# Hello there :)  type 2   here



## Mal (Jul 10, 2017)

Hi I'm Mal  
i got a DX  just last week and seen my GP this morning  and got started  Metformin , 
i also have my first appointment with my nurse on Friday . 

I also have MS and was reading that there could be some kind of connection between  
MS and Diabetes  , any body here suffer from both ? 

Regards 
Mal


----------



## Northerner (Jul 11, 2017)

Hi Mal, welcome to the forum  Haven't heard about a connection with MS, how long have you had that diagnosis? 

How did your diabetes diagnosis come about, did you have symptoms? Do you have other family members with diabetes? Sorry for all the questions! 
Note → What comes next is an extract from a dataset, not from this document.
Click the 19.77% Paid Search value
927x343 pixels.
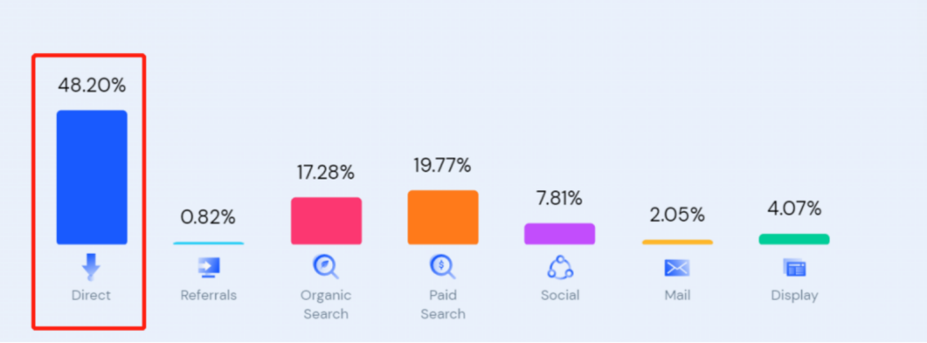443,165
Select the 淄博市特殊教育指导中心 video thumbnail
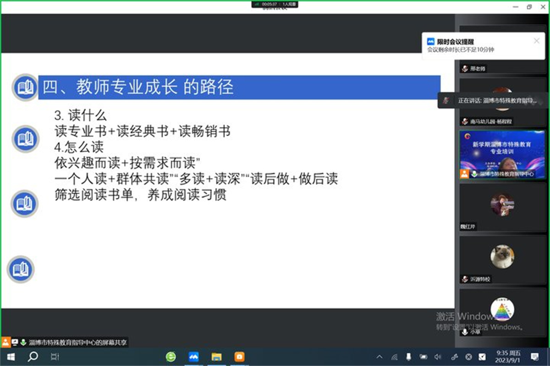This screenshot has width=550, height=366. (502, 155)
I'd suggest having a read of Maggie Davey's letter - written by a Type 2 and something that covers in good detail how to go about tackling this. It's a serious condition, but it can be controlled well and doesn't need to cause you any problems if you understand it and keep learning  I'd also recommend getting a copy of Type 2 Diabetes: The First Year by Gretchen Becker, which will help to guide you through the early months.

Let us know how the appointment goes, and please don't hesitate to ask if you have any questions or concerns


----------



## Wirrallass (Jul 11, 2017)

Hi Mal and a warm welcome to our friendly & supportive forum from a like Type 2. Sorry to hear you've been dx (Diagnosed) but glad you found us as this forum has a collective wealth of knowledge ready and willing to impart to you - & for starters you have been given good advice above from @Northerner.
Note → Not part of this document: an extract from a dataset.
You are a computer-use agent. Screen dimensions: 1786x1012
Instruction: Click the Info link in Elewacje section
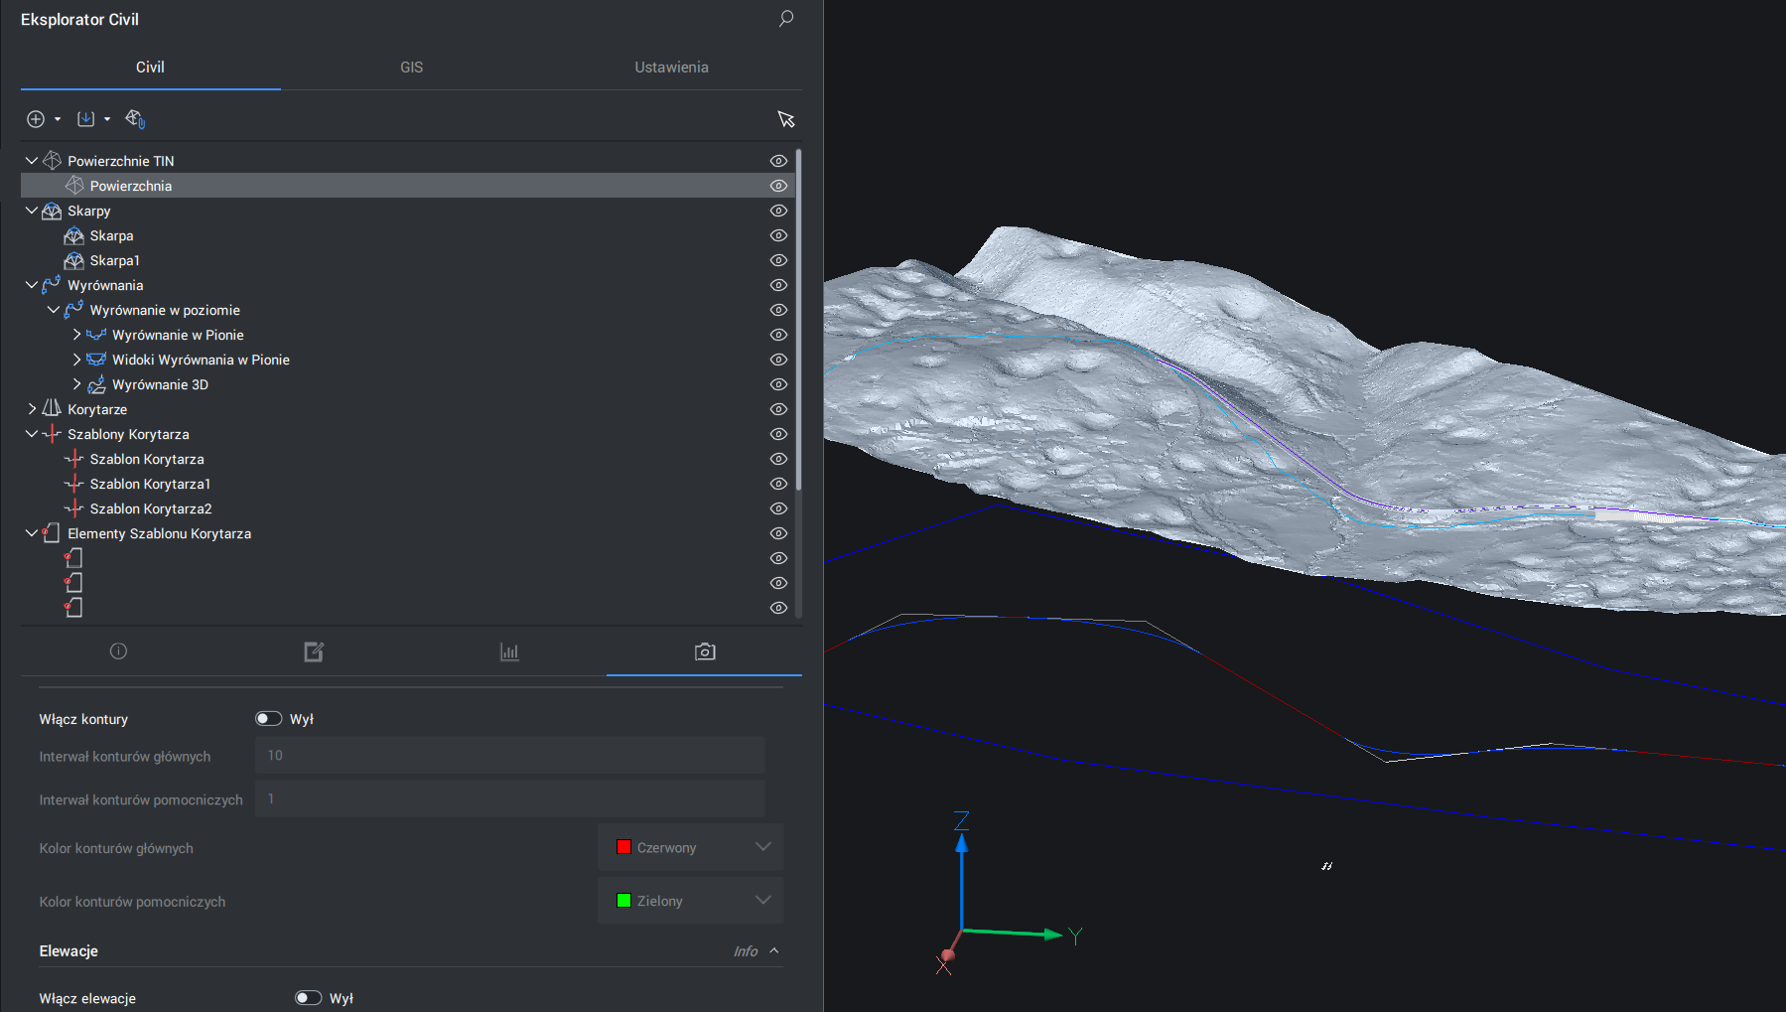click(745, 951)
I'm not certain but it seems more likely that Type1 diabetes would have more of a connection to MS since its also an auto immune condition - unlike Type2 diabetes which isn't so I doubt there is a correlation between Type2 and MS. Have you discussed your MS with your DSN - and your MS Specialist about you having Diabetes?
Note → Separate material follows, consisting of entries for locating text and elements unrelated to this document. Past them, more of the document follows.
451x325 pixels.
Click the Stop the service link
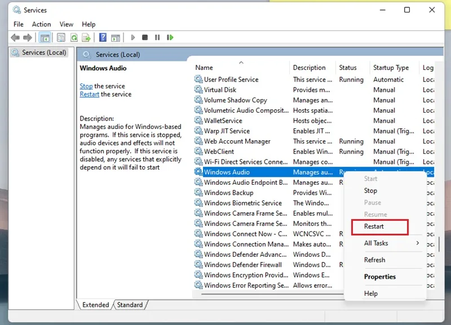(86, 86)
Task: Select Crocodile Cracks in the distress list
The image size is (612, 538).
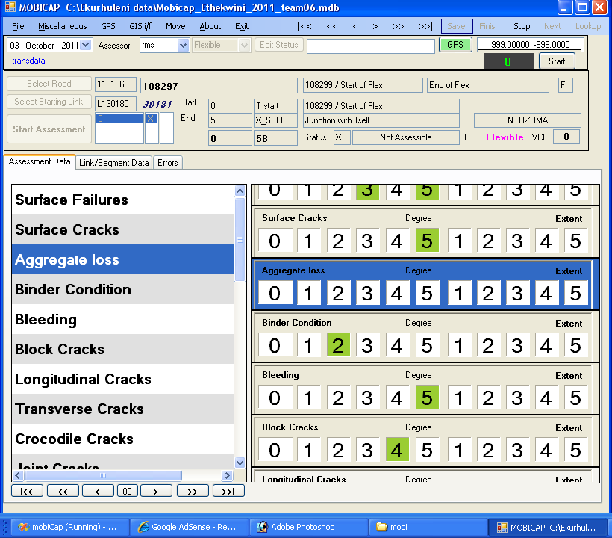Action: 75,439
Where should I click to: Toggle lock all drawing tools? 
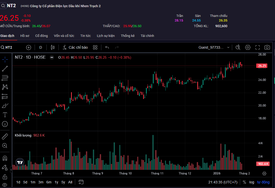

With regard to your Type2 diabetes I would suggest that you be mindful of your sugar intake, refined carbs and alcohol intake. The body sees them all as sugar and reacts accordingly. Do exercise if you are able to and keep a watchful eye on your self tested bgls (blood glucose levels) that is if you have been supplied with a meter testing kit from your GP or DSN (Diabetes Specialist Nurse)

If you haven't been given a meter testing kit then do ask for one - and if you're refused one then do ask why not. You may be told that it would cause you to worry  - or it's not necessary as you will have regular blood tests called HbA1c every 12 wks to determine how much glucose is in your blood.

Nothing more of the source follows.